Truecrypt – Różne

Dziś zajmiemy się następującymi zagadnieniami:

 

Używanie TrueCrypt bez uprawnień administratora

W systemie Windows użytkownik, który nie posiada uprawnień administratora może używać programu TrueCrypt, pod warunkiem, że administrator komputera zainstaluje na nim program.
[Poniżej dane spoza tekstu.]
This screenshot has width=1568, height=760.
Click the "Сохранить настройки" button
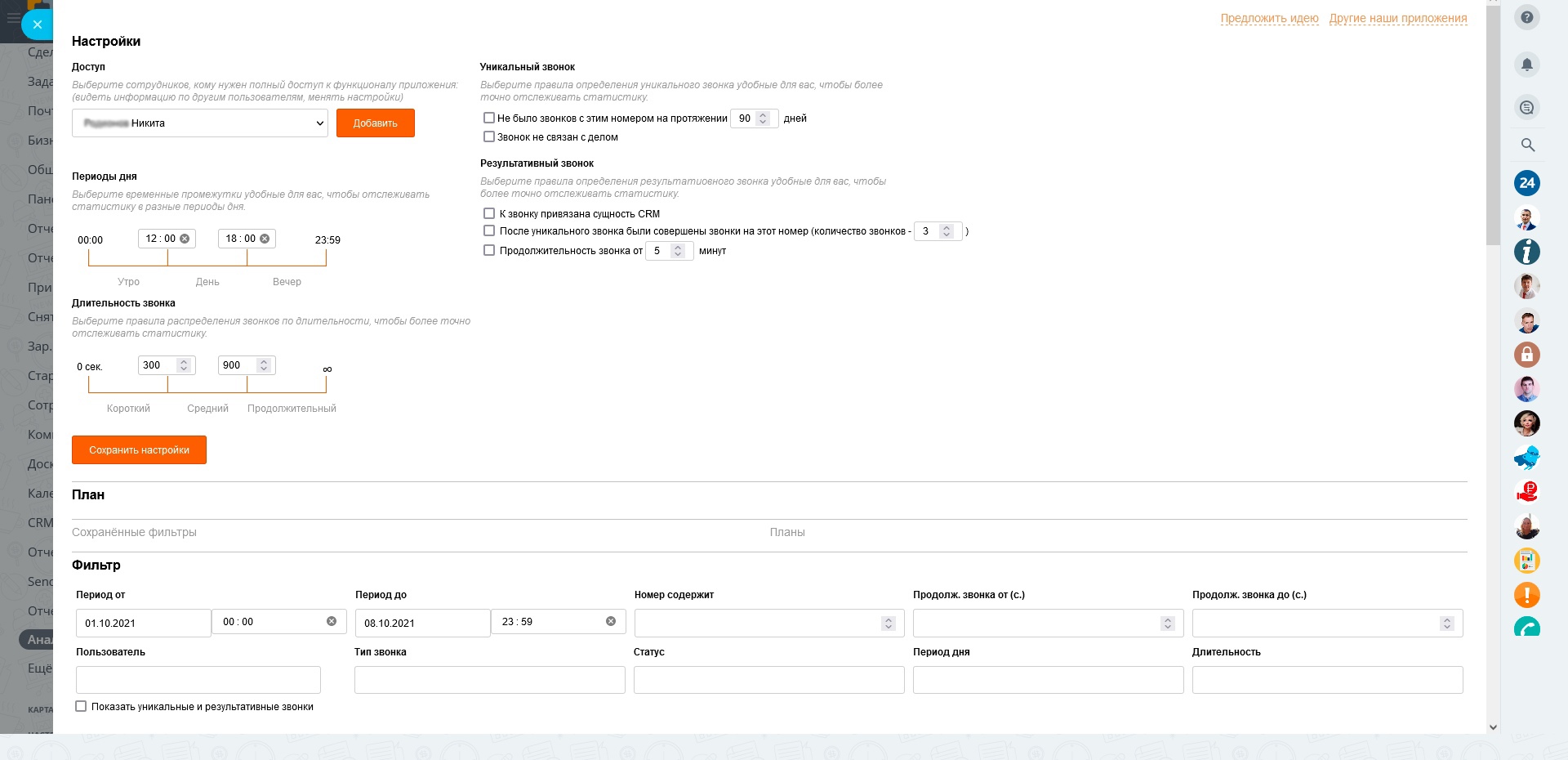(x=139, y=450)
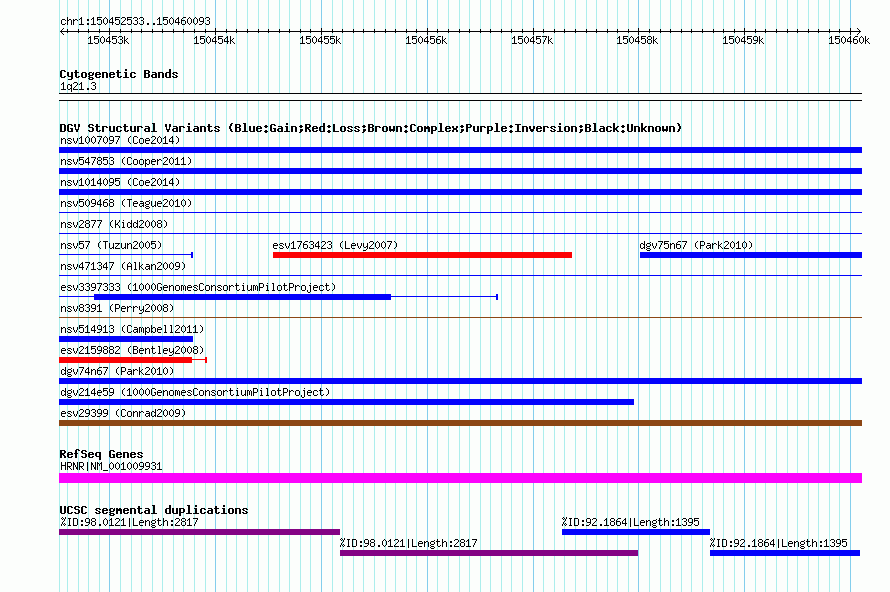
Task: Select the 150459k position on the ruler
Action: pyautogui.click(x=743, y=41)
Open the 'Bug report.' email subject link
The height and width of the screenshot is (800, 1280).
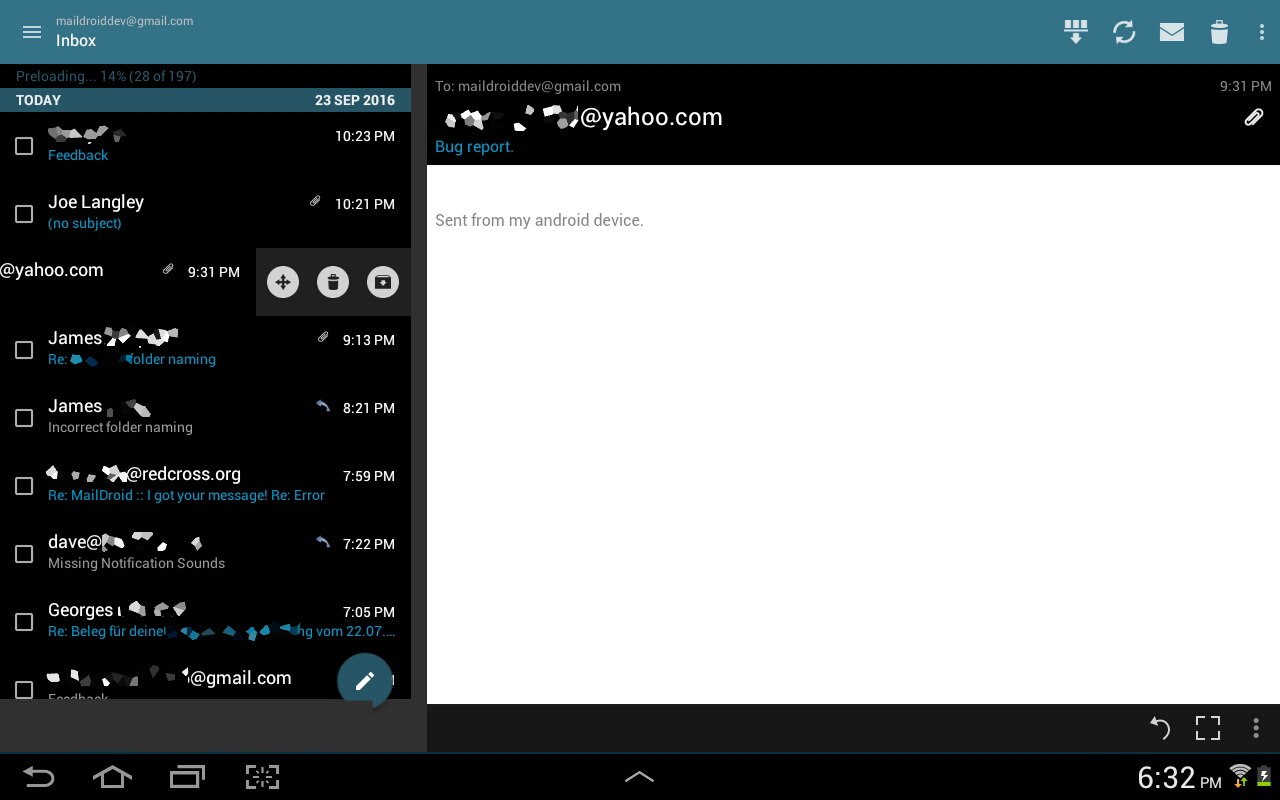474,146
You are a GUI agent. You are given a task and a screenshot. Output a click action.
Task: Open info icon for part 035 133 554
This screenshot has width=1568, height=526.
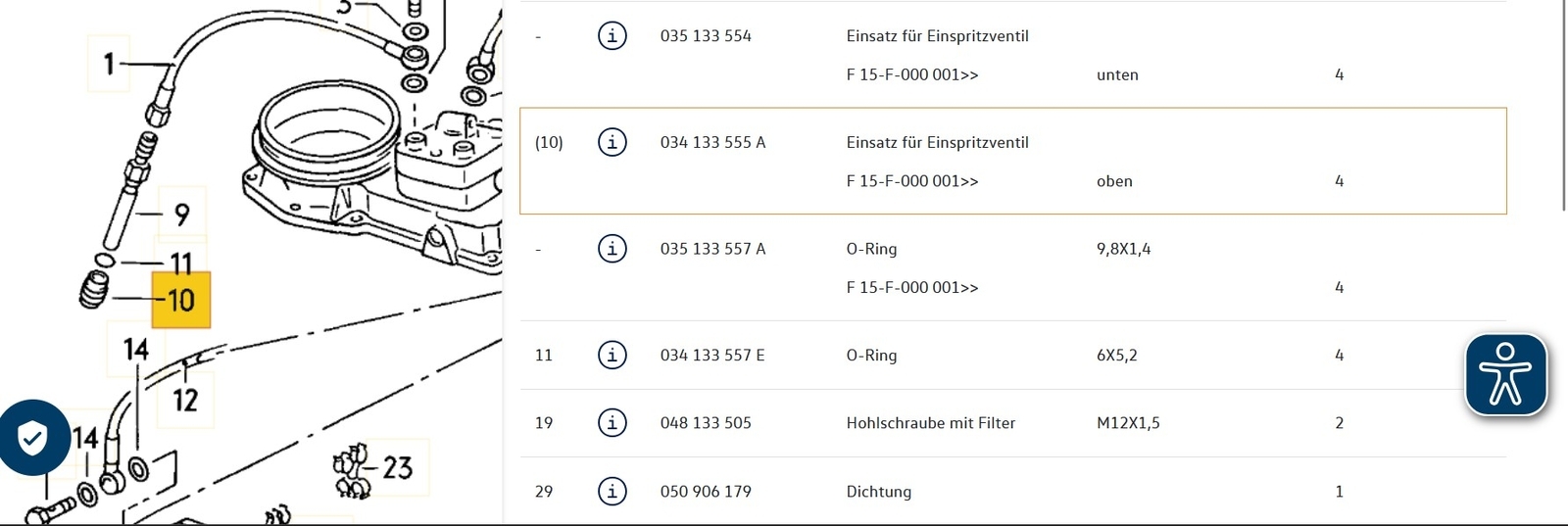pos(612,36)
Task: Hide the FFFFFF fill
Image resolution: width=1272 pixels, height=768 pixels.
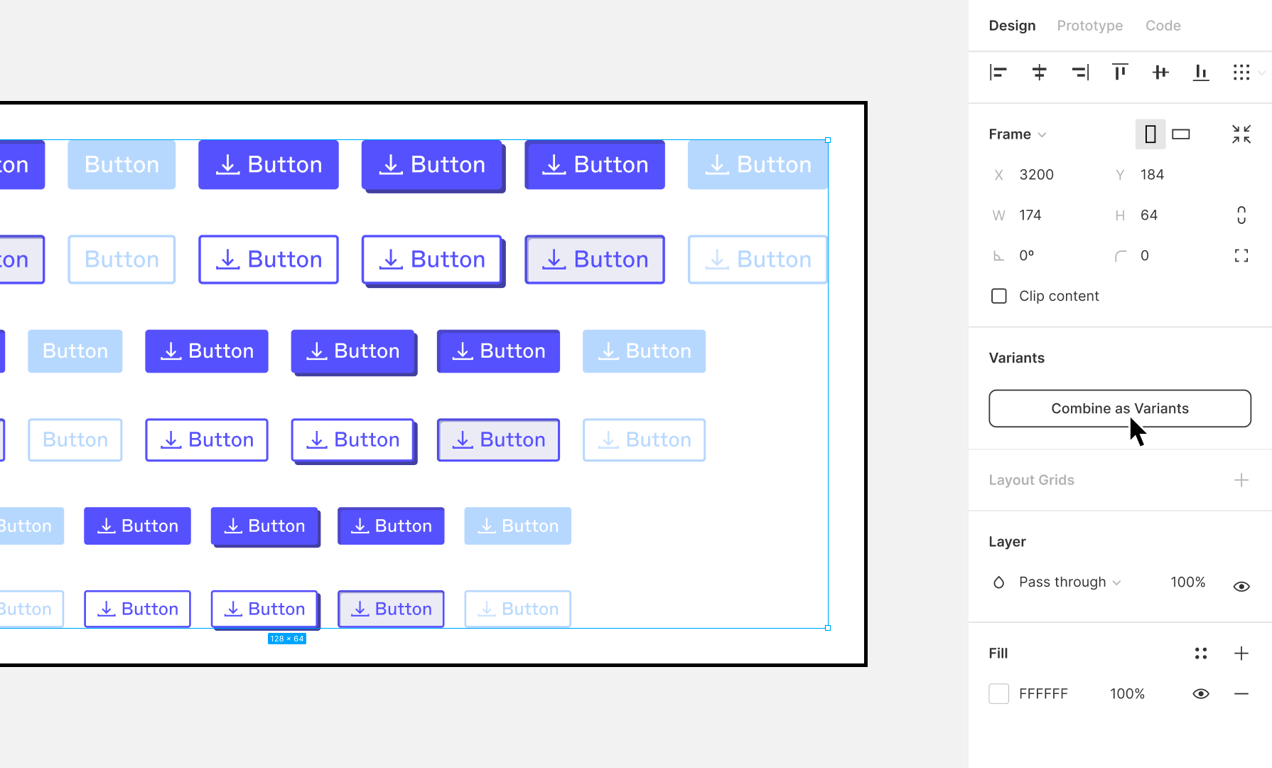Action: (x=1201, y=694)
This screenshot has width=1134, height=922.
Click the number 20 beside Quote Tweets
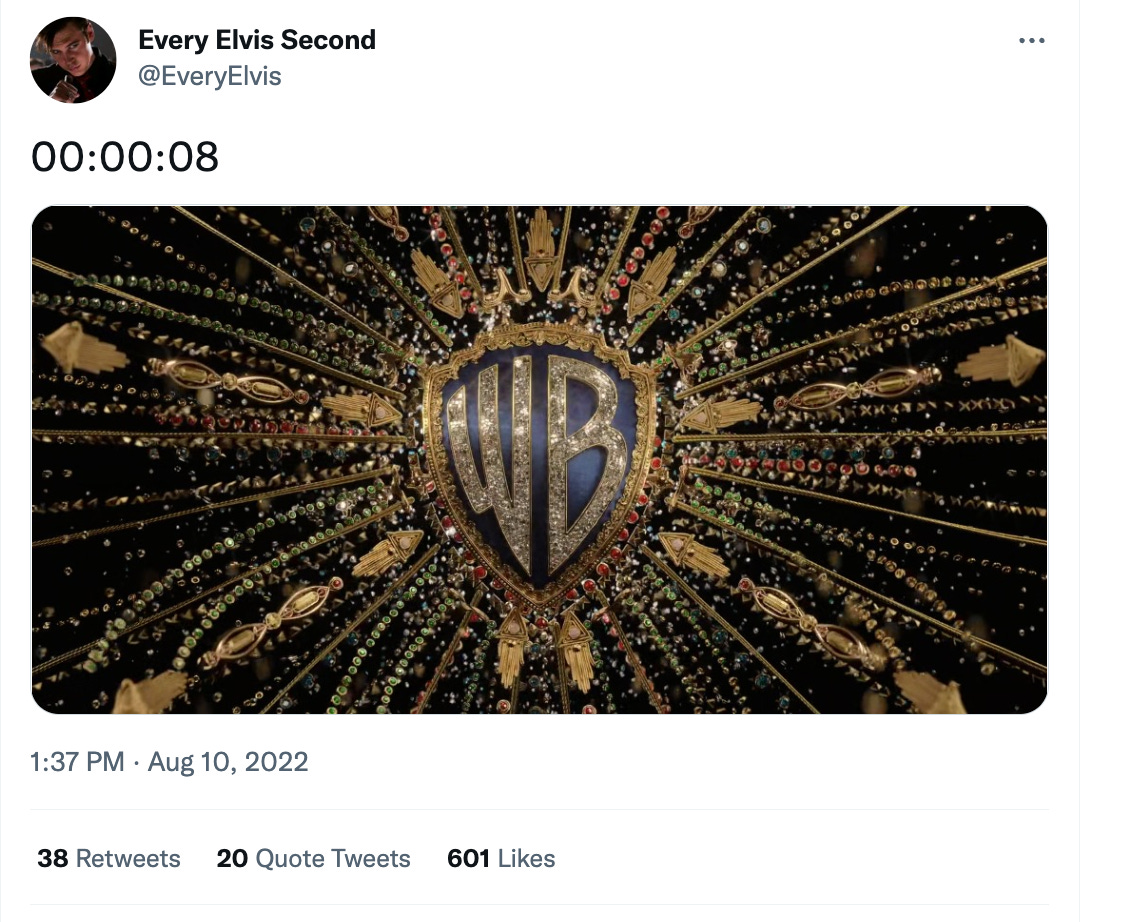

Jest tak ze względu na to, że TrueCrypt od sterownika urządzenia wymaga zagwarantowania transparentnego szyfrowania/deszyfrowania w locie, a w Windowsie użytkownik bez praw admina nie może instalować/uruchamiać sterowników urządzenia.

Kiedy już administrator zainstaluje TrueCrypt na komputerze, inni użytkownicy będą mogli go uruchamiać, montować i demontować każdy wolumen, odczytywać dane z wolumenu i zapisywać na nim dane, a także tworzyć wolumeny w pliku. Nie mogą jednak szyfrować/formatować partycji, tworzyć wolumenów NTFS, instalować ani odinstalowywać TrueCrypt, zmieniać haseł ani plików klucza dla partycji/urządzeń, tworzyć kopii zapasowych nagłówków partycji/urządzeń TrueCrypt ani ich przywracać, nie mogą także uruchamiać samego programu w trybie przenośnym.

Uwaga: Niezależnie od rodzaju używanego oprogramowania, z uwagi na kwestie prywatności, nie powinno się (nie jest to bezpieczne) pracować z poufnymi danymi na systemie, na którym nie posiadamy uprawnień administratora – admin ma wtedy dostęp do naszych danych (z hasłami i kluczami włącznie) i może je skopiować.

 

Dzielenie przez sieć

Dostęp do wolumenu TrueCrypt jednocześnie z poziomu kilku systemów operacyjnych uzyskuje się na dwa sposoby:

1. Wolumen jest zamontowany tylko na jednym komputerze (na przykład na serwerze) i tylko zawartość zamontowanego wolumenu (tj. systemu plików z wolumenu) jest dzielona przez sieć. Użytkownicy innych komputerów lub systemów nie muszą montować wolumenu (jest już zamontowany).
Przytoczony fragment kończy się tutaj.